In a Toronto Star article, Feb 2014, Royal LePage president and CEO Phil Soper acknowledged the role of the realtor is changing. “One of the key things I tell our people is that your role is not to be a house finder. That was a 1990s job. Today’s consumers grew up on Google — no one is more excited about finding a house in a particular neighbourhood than they are.
“What they need you to be is an interpreter of data, a consultant, an adviser and a professional negotiator who ensures that not just the price, but the terms and conditions of this complex deal are well managed. That’s where all our focus should be.”
This perspective applies to many other areas of our personal and professional lives. Informed consumers have reams of research and endless advice tips on what to do about their particular situation.
However, as we adapt to a relentless pace of change, there are times when our strengths get squeezed and we begin to struggle.
- If you’re a decisive person and now find making a decision difficult, it’s perplexing.
- If you’re a socialiser and the additional demands on your time leave little time for yourself let alone others, it can be draining.
- If you’ve always been optimistic and find that your confidence is waning, it can be off putting.

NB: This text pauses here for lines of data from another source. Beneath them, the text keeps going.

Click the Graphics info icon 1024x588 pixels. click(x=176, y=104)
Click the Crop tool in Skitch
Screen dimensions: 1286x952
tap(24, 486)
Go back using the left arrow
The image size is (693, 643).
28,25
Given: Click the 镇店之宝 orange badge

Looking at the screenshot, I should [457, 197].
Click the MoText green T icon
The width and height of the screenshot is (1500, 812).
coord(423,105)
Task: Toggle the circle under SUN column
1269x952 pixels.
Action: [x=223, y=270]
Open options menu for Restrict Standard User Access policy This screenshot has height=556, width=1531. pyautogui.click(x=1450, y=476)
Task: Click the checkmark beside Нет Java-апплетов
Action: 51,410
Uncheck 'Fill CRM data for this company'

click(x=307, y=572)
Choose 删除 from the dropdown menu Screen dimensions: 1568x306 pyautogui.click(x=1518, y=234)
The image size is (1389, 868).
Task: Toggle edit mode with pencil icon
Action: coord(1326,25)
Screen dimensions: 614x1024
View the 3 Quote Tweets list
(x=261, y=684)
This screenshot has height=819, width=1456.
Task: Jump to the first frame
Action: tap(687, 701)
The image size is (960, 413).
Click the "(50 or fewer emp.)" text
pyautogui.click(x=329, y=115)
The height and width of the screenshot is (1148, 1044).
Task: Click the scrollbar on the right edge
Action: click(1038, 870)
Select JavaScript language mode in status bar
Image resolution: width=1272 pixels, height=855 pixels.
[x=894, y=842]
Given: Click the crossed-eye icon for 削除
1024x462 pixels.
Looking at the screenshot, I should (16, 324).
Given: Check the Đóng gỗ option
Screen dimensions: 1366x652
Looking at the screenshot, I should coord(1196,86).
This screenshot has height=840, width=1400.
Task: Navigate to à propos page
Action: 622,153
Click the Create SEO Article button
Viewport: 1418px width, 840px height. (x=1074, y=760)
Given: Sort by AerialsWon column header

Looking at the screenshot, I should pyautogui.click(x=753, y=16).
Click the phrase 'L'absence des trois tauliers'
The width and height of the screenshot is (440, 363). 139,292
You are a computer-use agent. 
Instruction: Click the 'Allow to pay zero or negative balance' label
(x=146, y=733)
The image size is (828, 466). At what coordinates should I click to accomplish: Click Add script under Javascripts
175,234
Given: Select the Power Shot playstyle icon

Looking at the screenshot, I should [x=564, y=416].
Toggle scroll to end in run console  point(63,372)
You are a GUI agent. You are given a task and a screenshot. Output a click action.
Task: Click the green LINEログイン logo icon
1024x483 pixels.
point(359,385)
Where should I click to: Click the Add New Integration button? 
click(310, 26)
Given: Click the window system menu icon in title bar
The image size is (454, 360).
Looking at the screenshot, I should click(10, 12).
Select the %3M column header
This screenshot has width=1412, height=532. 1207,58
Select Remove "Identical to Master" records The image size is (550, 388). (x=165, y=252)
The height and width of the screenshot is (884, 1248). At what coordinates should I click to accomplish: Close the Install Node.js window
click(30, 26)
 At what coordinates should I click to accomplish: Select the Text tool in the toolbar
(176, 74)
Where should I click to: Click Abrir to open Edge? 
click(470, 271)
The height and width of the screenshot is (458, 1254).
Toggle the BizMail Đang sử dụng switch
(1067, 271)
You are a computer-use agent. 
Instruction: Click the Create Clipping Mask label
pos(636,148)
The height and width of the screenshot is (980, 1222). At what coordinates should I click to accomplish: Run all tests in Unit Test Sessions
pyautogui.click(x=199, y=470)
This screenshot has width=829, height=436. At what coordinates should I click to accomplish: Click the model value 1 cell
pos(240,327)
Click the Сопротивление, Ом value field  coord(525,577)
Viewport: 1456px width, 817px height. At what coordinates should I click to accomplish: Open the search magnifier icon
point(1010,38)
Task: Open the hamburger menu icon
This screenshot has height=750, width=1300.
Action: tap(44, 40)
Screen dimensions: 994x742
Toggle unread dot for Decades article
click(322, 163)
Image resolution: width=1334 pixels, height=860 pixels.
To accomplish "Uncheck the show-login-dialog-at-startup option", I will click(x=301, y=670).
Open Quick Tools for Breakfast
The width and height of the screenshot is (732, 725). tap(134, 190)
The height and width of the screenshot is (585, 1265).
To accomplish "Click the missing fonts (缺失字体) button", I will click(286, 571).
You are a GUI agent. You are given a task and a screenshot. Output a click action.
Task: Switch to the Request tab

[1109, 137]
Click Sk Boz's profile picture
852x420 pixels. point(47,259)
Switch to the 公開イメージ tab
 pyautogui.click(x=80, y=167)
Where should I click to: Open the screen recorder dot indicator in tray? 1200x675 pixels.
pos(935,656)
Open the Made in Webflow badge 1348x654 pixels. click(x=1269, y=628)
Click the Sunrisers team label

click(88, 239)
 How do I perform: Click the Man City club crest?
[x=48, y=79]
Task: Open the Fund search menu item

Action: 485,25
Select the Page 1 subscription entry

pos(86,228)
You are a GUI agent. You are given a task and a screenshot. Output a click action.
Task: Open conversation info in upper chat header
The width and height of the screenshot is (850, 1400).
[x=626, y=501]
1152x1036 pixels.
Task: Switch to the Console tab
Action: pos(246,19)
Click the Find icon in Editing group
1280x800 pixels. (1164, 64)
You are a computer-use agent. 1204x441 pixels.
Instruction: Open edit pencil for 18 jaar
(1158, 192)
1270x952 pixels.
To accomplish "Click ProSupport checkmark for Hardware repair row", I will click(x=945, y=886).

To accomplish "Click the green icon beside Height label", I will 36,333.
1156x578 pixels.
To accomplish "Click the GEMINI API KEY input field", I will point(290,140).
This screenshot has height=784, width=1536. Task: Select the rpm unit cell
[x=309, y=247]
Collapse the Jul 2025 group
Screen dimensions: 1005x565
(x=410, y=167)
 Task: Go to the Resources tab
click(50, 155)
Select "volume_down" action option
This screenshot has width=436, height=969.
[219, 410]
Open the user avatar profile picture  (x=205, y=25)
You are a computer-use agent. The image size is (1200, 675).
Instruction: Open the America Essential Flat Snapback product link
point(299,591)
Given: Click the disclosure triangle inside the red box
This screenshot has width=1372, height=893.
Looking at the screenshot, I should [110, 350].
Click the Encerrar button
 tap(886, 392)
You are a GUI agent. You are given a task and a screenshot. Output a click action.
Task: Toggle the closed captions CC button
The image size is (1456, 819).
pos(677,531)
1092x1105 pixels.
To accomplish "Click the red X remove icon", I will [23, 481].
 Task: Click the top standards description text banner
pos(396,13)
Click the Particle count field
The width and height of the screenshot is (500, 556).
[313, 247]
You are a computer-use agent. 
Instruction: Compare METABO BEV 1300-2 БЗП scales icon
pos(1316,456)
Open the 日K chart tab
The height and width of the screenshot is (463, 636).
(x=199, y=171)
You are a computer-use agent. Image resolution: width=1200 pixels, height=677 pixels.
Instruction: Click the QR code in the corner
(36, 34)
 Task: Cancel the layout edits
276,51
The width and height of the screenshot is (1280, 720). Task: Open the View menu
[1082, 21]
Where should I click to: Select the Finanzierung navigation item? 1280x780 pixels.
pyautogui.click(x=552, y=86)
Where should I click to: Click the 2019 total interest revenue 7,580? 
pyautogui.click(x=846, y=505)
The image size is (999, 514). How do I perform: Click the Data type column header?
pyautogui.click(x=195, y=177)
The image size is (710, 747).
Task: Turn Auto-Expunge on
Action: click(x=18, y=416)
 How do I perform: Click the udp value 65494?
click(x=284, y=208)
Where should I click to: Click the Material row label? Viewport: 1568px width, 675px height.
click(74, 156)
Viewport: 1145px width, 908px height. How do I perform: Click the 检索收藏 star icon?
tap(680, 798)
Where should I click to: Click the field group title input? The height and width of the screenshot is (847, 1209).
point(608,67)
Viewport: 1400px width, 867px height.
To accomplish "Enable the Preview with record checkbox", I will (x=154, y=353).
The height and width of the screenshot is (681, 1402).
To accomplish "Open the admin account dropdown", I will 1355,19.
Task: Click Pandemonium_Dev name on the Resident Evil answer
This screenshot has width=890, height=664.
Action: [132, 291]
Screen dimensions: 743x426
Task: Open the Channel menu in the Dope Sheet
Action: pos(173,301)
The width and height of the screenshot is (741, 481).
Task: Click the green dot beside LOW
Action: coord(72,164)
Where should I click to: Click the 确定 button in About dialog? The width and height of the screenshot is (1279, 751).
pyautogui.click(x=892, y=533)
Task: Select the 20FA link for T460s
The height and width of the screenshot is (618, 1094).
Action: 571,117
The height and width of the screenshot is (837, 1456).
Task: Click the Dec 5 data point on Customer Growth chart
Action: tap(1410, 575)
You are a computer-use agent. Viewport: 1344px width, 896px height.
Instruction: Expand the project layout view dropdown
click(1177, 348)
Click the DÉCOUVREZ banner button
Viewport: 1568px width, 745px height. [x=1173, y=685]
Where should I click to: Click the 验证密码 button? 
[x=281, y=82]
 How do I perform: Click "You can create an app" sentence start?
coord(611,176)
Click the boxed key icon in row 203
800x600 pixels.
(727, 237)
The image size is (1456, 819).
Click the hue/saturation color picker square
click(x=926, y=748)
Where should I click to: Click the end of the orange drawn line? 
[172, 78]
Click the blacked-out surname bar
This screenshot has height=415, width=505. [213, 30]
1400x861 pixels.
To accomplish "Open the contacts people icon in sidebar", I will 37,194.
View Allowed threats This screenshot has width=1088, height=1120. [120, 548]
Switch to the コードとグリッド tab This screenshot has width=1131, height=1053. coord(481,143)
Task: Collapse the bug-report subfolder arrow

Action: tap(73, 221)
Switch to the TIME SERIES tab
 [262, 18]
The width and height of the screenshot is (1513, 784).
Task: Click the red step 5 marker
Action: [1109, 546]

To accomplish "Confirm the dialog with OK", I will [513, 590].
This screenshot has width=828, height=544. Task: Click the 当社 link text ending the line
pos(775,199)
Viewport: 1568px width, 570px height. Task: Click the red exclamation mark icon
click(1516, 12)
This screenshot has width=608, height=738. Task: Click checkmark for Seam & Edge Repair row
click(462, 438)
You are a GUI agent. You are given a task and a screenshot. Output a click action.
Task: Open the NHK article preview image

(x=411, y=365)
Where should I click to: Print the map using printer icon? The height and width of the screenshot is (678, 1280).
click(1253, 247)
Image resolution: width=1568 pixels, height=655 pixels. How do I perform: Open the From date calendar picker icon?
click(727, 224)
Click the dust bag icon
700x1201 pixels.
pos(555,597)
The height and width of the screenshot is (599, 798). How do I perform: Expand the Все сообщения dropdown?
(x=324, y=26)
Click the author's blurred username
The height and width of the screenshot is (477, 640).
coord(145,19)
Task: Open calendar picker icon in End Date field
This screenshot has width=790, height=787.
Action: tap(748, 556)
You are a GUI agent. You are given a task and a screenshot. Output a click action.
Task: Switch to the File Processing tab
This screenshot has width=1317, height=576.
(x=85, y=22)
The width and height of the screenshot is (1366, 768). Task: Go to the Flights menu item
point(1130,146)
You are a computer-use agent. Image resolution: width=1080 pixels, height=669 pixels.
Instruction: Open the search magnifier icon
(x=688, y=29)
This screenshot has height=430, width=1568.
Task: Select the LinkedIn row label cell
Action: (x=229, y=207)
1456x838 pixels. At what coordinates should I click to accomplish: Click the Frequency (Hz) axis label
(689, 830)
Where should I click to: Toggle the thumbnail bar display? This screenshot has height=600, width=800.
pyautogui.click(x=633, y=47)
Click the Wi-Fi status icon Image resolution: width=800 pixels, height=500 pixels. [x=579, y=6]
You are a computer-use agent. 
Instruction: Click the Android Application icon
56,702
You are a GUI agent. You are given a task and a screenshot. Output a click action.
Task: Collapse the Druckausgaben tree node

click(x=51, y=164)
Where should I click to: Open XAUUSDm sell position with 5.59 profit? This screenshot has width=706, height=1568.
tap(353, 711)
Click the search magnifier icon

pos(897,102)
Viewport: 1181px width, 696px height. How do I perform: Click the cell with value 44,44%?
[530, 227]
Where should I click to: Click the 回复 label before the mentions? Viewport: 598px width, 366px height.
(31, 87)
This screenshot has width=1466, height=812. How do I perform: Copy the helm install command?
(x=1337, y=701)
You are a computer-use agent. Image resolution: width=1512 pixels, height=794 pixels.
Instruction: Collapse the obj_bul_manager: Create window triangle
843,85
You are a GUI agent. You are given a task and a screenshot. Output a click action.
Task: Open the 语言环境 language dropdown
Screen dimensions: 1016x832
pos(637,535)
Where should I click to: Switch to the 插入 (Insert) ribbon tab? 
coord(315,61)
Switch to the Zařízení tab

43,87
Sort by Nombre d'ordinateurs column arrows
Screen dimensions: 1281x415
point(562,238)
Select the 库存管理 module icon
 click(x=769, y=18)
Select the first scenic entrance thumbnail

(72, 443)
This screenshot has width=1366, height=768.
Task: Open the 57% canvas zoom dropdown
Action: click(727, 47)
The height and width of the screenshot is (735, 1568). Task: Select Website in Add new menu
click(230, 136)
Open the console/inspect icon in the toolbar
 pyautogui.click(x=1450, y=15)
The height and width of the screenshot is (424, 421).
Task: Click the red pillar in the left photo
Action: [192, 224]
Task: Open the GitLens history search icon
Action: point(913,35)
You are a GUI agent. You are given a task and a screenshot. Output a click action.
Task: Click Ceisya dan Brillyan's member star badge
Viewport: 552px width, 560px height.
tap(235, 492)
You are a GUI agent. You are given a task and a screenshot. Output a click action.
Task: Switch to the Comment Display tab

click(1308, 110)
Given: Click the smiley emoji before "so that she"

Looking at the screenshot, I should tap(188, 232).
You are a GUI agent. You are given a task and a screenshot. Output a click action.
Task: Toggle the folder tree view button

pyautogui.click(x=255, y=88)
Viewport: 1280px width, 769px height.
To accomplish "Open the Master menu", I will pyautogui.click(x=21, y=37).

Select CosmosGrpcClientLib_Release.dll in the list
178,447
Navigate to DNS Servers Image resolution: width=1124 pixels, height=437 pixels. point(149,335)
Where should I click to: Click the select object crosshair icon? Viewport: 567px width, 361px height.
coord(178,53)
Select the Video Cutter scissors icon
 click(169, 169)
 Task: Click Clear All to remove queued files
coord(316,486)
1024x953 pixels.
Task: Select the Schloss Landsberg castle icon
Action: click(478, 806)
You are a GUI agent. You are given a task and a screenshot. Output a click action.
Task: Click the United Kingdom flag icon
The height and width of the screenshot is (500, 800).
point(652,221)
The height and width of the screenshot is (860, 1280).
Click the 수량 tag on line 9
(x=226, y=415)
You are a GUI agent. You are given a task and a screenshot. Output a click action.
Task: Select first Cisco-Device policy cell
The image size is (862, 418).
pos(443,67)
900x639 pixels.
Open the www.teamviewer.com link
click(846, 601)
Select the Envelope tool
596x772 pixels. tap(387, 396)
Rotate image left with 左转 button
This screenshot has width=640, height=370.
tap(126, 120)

How do you move through the struggle in a way that fits your distinctive situation? Perhaps the comments like “Just Do It!” or “Believe in Yourself!” inspired you for a few days but not through the struggle zone. That is where interpretation of your perceptions and insights can make a difference.
Interpretation mines your current situation and considers the dots you have to connect to find a path that fits. It is a situation to be faced, dealt with and learned from. Learning your way through these struggle zones contributes to personal and professional growth.
Times have changed; it is important to update how you can cope. Outdated thinking and behavior will keep you struggling. It is important to tap into the unique data revealed by your current situation and see it through multiple lenses so you can update your coping skills.